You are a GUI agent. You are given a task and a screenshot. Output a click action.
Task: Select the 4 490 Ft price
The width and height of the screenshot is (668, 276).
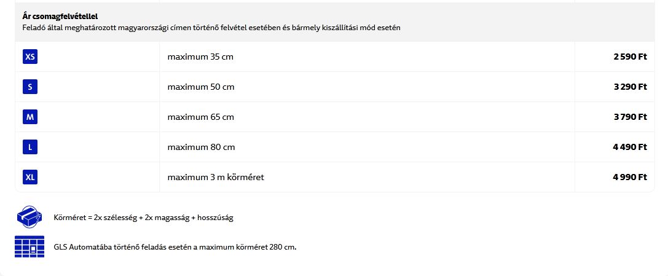click(630, 148)
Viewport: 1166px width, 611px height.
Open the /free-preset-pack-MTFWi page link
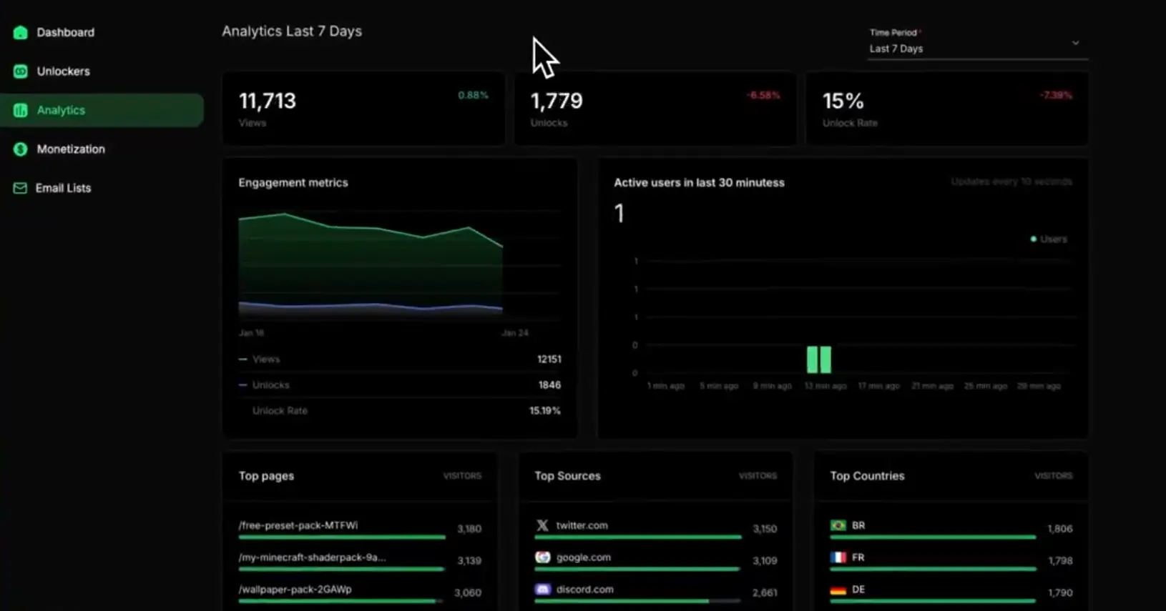[298, 525]
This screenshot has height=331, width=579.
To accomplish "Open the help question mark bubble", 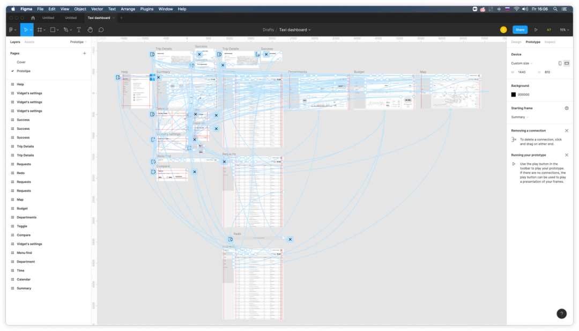I will click(x=561, y=313).

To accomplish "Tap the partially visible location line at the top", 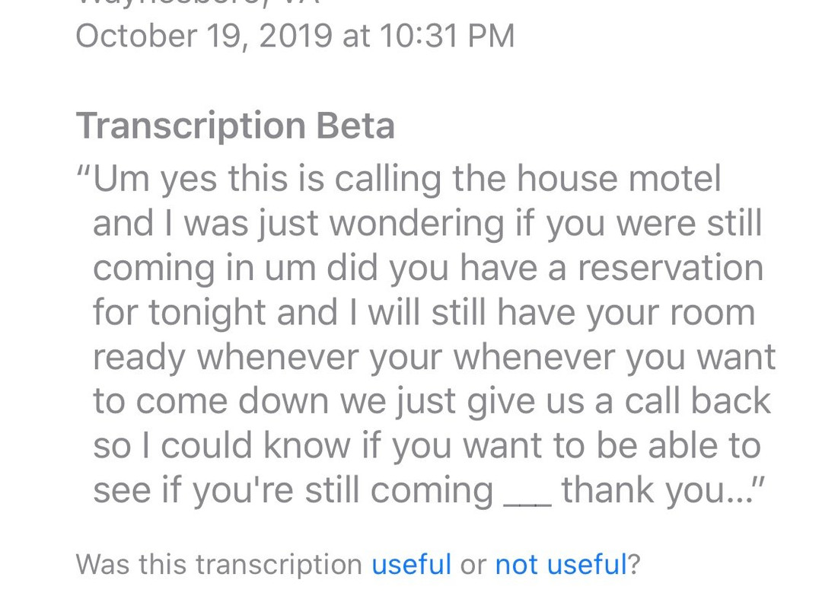I will point(198,4).
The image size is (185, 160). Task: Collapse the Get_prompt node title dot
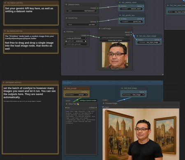(x=65, y=88)

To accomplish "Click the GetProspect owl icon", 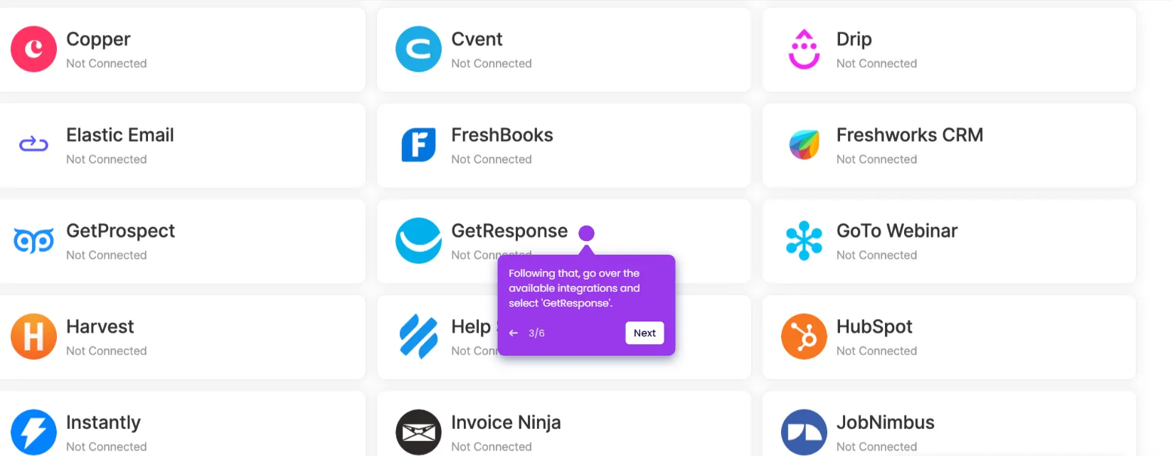I will pos(33,241).
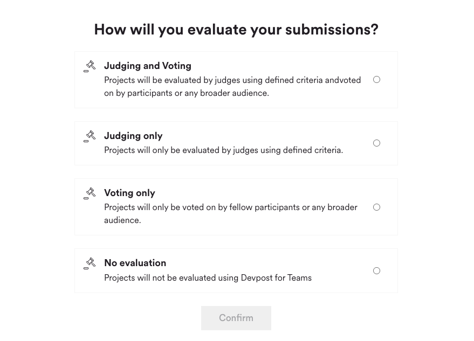Click the gavel icon beside Judging only

[90, 136]
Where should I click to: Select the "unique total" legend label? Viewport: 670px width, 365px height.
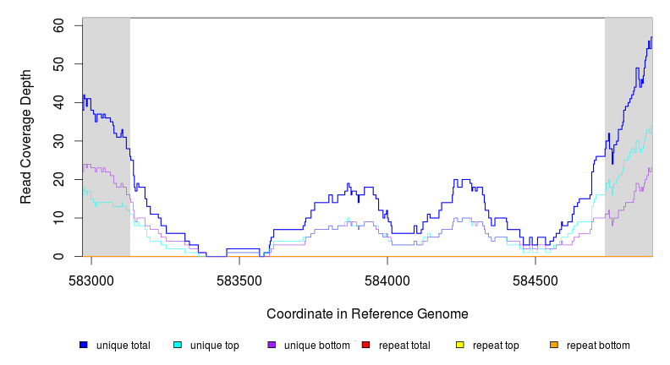[124, 346]

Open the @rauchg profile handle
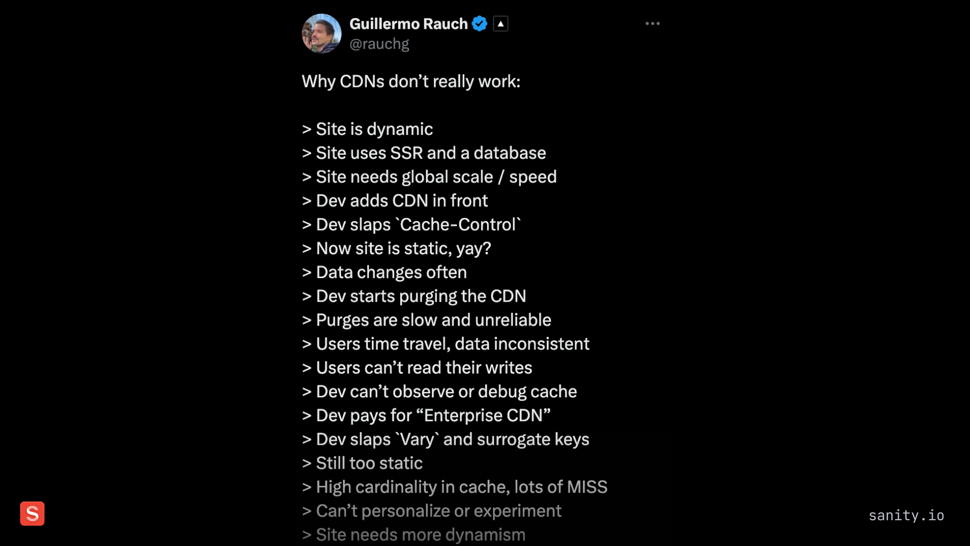pyautogui.click(x=380, y=43)
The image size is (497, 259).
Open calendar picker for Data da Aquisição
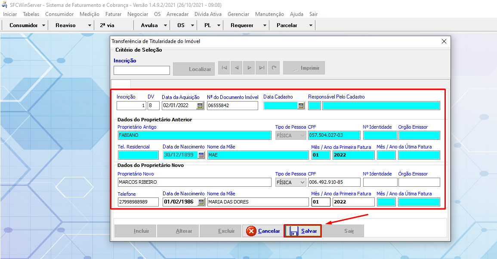coord(200,106)
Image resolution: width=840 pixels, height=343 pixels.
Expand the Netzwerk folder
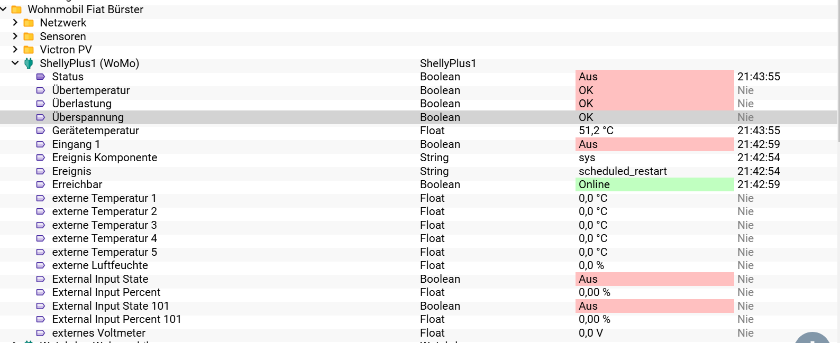tap(15, 23)
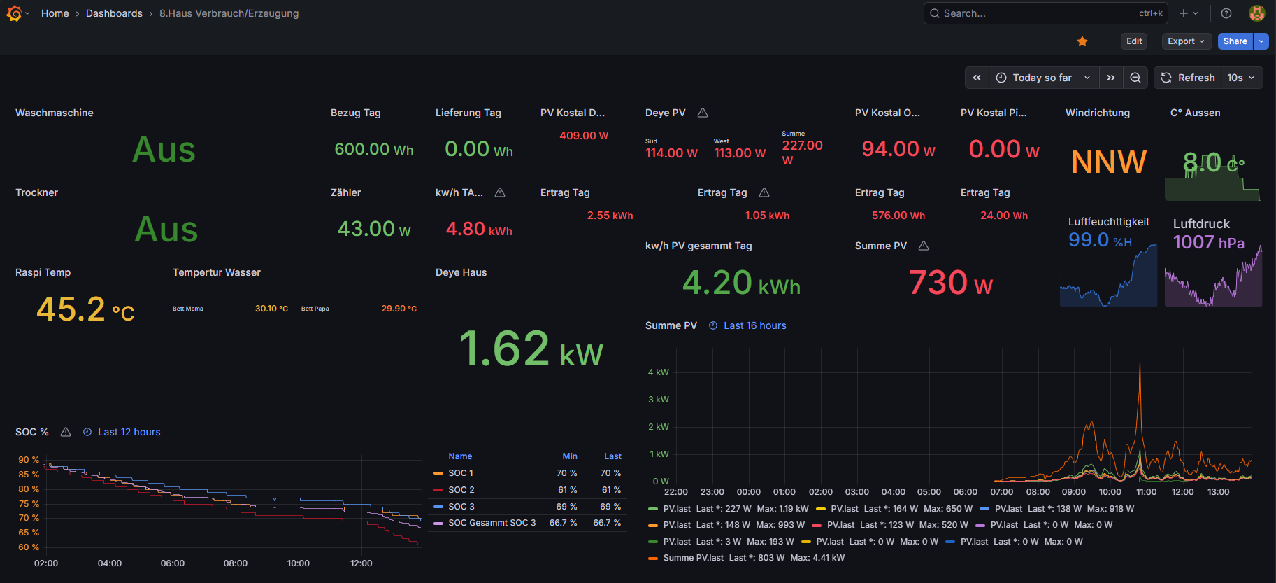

※ ※ ※

(EXERCISE INSTRUCTIONS)
With the pictures removed, write out exactly the lines from the line containing "Where should I" through the last line of the material above, both included.

(RESULT OF THE TASK)
Where should I click to: Select the "unique total" legend label? Viewport: 670px width, 365px height.
[124, 346]

Open the @rauchg profile handle
pyautogui.click(x=380, y=43)
The image size is (497, 259).
Open calendar picker for Data da Aquisição
coord(200,106)
Image resolution: width=840 pixels, height=343 pixels.
Expand the Netzwerk folder
tap(15, 23)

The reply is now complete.